→ **GIVEN PROBLEM**: In the commit note below, reproduce the passage word for word, beginning at the words "The patch wasn't" and stopping after "I'm not sure.".
━━━ SOURCE EXTRACT
The patch wasn't quite correct -- there are non-Intel (and hence
non-486) CPUs that we support that don't have CPUID. Since we no
longer require CPUID for sync_core(), just revert the patch.
I think the relevant CPUs are Geode and Elan, but I'm not sure.
In principle, we should try to do better at identifying CPUID-less
CPUs in early boot, but that's more complicated.
━━━━━━
━━━ DATA
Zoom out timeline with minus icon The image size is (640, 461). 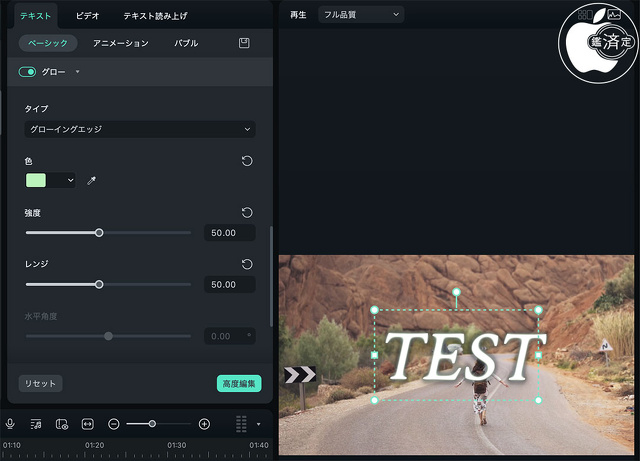[x=114, y=424]
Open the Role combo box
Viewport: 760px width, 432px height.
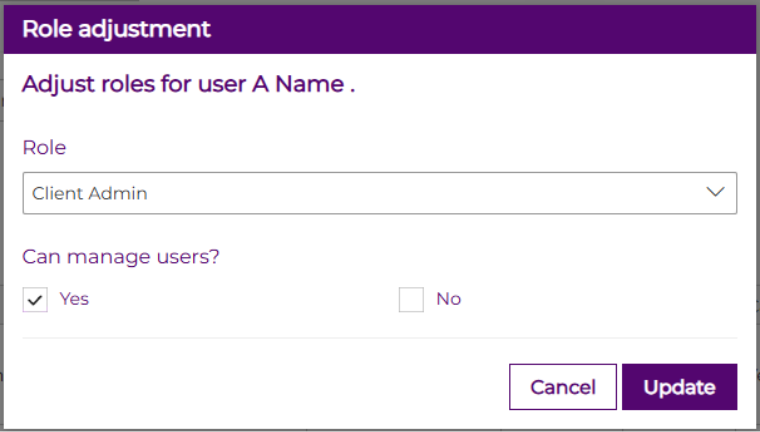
━━━━━━
→ **RESPONSE BELOW**:
The patch wasn't quite correct -- there are non-Intel (and hence
non-486) CPUs that we support that don't have CPUID. Since we no
longer require CPUID for sync_core(), just revert the patch.
I think the relevant CPUs are Geode and Elan, but I'm not sure.